Que diront ces enfants quand ils seront témoins de quelques
évocations, et qu'au lieu d'un pacte infernal, ils entendront les
Esprits dire : « Aimez Dieu par-dessus toutes choses, et votre prochain
comme vous-mêmes ; pratiquez la charité enseignée par le Christ ; soyez
bons pour tout le monde, même pour vos ennemis ; priez Dieu, et suivez
ses commandements pour être heureux en ce monde et en l'autre ?

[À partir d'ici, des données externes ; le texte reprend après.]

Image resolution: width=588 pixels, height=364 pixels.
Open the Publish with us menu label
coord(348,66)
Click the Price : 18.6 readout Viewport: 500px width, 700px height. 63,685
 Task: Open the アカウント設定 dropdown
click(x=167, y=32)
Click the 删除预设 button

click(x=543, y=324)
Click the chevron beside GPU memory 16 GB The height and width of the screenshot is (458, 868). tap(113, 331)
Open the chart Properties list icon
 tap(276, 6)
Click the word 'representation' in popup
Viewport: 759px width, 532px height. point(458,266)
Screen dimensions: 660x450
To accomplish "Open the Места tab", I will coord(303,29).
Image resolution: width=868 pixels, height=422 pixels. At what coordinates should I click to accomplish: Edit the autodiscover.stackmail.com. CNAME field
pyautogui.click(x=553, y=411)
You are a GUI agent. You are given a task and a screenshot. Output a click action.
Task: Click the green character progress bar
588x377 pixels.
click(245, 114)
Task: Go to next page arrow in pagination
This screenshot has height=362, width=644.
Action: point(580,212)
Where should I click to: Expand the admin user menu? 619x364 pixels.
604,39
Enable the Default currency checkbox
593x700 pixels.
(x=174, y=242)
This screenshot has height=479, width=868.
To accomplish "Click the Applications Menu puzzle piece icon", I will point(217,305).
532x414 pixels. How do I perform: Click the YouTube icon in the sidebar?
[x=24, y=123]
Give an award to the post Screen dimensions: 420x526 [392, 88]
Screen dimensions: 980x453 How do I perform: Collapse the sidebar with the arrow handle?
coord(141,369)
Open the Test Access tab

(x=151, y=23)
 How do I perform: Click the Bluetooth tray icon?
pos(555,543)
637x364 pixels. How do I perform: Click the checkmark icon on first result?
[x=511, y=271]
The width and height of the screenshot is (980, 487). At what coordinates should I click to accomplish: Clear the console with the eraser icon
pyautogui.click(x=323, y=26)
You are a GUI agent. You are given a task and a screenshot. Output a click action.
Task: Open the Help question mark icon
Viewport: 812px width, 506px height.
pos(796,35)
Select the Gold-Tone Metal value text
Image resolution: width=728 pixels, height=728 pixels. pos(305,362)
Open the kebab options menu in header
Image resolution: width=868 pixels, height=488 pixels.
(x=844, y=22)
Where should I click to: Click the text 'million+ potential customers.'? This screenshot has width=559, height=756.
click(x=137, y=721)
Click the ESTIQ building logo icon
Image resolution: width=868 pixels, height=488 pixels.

« Tous ces prodiges, toutes ces choses extraordinaires, viennent des
Esprits des ténèbres. M. Home, fervent Spirite, nous dit que quelquefois
le sol tressaille sous les pieds, les appartements tremblent, on
frissonne ; une invisible main vous palpe sur les genoux, les épaules ;
une table qui saute. On lui demande : Es-tu là ? ‑ Oui. – Donnes-en des
preuves. Et la table se lève deux fois ! »
Encore une fois,
tout cela est très dramatique ; mais, parmi les jeunes auditeurs, plus
d'un a sans doute désiré le voir et ne s'en fera pas faute à la première
occasion. Il s'y trouvera aussi des jeunes filles impressionnables, à
l'organisation délicate, qui, à la moindre démangeaison, croiront sentir
la main du diable et se trouveront mal.
« Toutes ces choses sont ridicules ; la sainte Eglise, notre mère à tous, nous fait voir que cela n'est qu'un mensonge. »
Si tout cela est ridicule et mensonger, pourquoi donc y donner tant
d'importance ? Pourquoi effrayer des enfants avec des tableaux qui n'ont
aucune réalité ? S'il y a mensonge, n'est-ce pas dans ces tableaux
eux-mêmes ?
« Par exemple, l'évocation des morts, il ne faut
pas croire que ce soient nos parents qui nous parlent ; c'est Satan qui
nous parle et qui se donne pour un mort. Certainement nous sommes en
communication par la communion des saints. Nous avons, dans la vie des
saints, des exemples d'apparitions de morts ; mais c'est un miracle de
la sagesse divine, et ces miracles sont rares. Voici ce qu'on nous dit :
Les démons se donnent quelquefois pour des morts ; ils se donnent aussi
quelquefois pour des saints. »
Quelquefois n'est pas toujours ; donc il peut arriver que l'Esprit qui se communique ne soit pas un démon.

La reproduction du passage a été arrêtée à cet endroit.